Le diagnostic de confirmation repose sur la mise en évidence soit d’un déficit isolé en Hex A, soit d’un déficit en ß-hexosaminidase totale (Hex A + Hex B) dans les leucocytes et/ou le sérum, puis le séquençage des gènes HEXA ou HEXB (exceptionnellement GM2A). L’analyse des oligosaccharides urinaires n’est pas
toujours informative (pas d’excrétion anormale dans la TSD).

Prise en charge et suivi
L’annonce du diagnostic doit être faite par un médecin connaissant la maladie.
Il n’existe pas actuellement de traitement curatif pour les GM2G.

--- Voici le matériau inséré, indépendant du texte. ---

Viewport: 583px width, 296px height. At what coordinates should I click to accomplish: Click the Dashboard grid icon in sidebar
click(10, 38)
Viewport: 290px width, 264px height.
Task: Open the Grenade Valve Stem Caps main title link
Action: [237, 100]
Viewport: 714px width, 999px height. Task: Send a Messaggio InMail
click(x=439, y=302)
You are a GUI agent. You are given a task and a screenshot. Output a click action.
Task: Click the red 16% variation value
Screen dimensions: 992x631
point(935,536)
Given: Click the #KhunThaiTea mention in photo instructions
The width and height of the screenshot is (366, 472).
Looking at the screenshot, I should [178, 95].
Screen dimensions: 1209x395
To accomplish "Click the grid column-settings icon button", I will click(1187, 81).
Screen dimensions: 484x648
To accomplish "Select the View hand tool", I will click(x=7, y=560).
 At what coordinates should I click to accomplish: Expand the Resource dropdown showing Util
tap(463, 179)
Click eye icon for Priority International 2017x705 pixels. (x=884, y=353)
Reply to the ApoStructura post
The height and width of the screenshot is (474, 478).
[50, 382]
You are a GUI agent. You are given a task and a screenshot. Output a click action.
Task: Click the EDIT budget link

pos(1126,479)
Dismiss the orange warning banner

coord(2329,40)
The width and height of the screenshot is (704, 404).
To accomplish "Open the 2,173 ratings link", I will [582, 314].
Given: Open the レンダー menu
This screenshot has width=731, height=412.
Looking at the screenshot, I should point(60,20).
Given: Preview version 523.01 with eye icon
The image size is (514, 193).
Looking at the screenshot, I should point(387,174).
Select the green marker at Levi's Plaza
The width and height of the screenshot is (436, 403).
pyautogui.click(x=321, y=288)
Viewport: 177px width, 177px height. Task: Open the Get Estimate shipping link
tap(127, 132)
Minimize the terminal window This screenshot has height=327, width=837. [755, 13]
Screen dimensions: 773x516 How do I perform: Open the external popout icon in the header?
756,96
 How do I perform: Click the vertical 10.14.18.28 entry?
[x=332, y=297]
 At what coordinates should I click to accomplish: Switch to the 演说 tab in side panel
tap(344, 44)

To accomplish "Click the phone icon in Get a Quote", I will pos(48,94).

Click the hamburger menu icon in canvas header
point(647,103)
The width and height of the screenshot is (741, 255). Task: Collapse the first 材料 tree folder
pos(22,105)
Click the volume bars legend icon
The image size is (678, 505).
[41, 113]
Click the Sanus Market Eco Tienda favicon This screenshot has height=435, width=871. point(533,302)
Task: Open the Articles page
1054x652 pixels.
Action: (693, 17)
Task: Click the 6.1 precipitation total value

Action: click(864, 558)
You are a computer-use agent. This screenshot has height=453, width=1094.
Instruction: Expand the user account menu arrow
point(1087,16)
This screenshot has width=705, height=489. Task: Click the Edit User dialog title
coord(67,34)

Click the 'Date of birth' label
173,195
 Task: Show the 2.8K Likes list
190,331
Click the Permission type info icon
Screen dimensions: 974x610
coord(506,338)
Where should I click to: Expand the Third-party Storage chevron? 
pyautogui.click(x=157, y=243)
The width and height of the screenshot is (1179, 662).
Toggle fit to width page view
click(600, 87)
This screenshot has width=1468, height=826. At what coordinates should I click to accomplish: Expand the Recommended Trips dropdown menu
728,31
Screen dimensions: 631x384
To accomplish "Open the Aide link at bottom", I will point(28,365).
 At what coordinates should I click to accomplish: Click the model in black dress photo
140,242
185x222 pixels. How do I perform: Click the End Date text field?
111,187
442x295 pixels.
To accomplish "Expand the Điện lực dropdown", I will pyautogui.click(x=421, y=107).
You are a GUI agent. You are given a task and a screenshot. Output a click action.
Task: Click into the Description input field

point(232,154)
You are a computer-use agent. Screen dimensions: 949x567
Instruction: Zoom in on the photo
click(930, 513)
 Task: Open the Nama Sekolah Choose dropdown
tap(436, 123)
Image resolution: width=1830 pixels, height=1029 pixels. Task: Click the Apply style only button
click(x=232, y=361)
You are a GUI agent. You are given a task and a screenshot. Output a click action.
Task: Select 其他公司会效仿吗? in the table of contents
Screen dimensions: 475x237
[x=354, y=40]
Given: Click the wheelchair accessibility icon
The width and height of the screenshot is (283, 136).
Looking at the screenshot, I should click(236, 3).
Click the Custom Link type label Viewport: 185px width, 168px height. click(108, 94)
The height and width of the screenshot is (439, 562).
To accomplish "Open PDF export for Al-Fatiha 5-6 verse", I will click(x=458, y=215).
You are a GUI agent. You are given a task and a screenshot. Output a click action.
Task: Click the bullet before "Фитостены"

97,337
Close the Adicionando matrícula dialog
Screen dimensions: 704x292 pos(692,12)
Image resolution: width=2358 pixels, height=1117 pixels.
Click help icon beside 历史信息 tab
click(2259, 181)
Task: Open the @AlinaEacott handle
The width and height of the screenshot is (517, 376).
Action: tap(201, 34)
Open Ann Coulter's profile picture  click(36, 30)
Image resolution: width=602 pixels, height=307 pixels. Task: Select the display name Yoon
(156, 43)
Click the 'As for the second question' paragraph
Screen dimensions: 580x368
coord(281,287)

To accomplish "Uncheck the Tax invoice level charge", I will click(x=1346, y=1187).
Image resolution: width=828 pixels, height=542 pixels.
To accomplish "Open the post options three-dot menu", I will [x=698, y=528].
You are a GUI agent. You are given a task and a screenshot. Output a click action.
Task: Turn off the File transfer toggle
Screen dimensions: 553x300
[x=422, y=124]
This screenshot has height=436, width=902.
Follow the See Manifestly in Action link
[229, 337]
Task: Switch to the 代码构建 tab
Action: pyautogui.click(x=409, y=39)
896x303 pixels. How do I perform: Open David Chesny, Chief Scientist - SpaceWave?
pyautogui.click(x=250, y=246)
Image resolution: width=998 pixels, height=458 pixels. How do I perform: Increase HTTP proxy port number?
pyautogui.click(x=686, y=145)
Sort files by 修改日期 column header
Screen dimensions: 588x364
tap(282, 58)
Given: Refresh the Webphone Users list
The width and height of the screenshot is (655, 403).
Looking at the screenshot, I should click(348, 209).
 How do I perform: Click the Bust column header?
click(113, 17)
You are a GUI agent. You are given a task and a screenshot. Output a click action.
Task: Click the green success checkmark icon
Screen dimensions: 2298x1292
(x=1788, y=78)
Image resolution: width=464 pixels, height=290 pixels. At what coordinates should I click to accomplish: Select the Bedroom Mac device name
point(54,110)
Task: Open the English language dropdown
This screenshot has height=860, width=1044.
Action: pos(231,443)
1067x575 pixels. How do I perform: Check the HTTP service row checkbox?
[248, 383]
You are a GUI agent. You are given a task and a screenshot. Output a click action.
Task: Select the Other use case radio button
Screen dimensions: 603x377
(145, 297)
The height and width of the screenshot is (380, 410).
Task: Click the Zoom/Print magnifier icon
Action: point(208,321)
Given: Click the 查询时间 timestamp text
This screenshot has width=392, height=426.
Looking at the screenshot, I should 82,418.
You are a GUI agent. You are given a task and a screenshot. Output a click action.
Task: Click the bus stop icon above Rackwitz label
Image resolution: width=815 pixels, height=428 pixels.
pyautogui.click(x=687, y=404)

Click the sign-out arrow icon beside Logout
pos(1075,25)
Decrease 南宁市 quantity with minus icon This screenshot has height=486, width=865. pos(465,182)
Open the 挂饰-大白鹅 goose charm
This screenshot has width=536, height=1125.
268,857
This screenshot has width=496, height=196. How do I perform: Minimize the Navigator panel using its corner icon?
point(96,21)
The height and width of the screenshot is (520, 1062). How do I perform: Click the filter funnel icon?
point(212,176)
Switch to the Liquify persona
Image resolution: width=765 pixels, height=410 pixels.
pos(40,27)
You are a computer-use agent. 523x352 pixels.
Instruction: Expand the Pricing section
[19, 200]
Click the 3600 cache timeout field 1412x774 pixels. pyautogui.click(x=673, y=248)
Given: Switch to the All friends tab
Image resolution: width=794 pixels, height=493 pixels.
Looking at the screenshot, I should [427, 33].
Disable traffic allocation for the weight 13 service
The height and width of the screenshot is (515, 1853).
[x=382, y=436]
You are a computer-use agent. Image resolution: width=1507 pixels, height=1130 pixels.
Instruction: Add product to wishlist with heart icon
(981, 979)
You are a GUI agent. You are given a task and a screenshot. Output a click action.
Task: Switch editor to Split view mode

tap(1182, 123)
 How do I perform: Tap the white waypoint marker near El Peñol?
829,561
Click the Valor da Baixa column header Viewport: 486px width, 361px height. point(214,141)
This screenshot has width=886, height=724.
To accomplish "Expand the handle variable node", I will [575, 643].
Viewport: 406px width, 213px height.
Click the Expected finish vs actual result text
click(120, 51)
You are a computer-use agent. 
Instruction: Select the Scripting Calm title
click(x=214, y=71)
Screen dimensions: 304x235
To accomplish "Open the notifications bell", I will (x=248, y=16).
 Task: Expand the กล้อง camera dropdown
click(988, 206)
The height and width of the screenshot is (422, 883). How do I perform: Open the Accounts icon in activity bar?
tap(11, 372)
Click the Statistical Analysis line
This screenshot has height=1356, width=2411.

La prise en charge doit être globale, incluant la prise en charge sociale. Elle repose sur les traitements symptomatiques, notamment des troubles moteurs et de leurs complications orthopédiques (kinésithérapie, décontractants musculaires, antalgiques, adaptation de l’environnement, installations et appareillages), des
troubles psychiatriques, de l’épilepsie, et du retentissement nutritionnel, respiratoire et psycho-affectif de la maladie.
Le suivi des patients atteints de GM2G doit se faire au minimum annuellement et plus fréquemment si nécessaire selon l’âge et les complications associées, en collaboration avec un spécialiste (neurologue/neuropédiatre) d’un centre de référence ou de compétence. Au mieux, le suivi fait appel à une consultation multidisciplinaire (CMD) associant l’ensemble des spécialistes nécessaires à une prise en charge du polyhandicap et de l’épilepsie.

Bien qu’il n’existe pas de traitement spécifique pour les GM2G, des essais cliniques peuvent être accessibles, surtout lorsque la maladie n’est pas trop évoluée.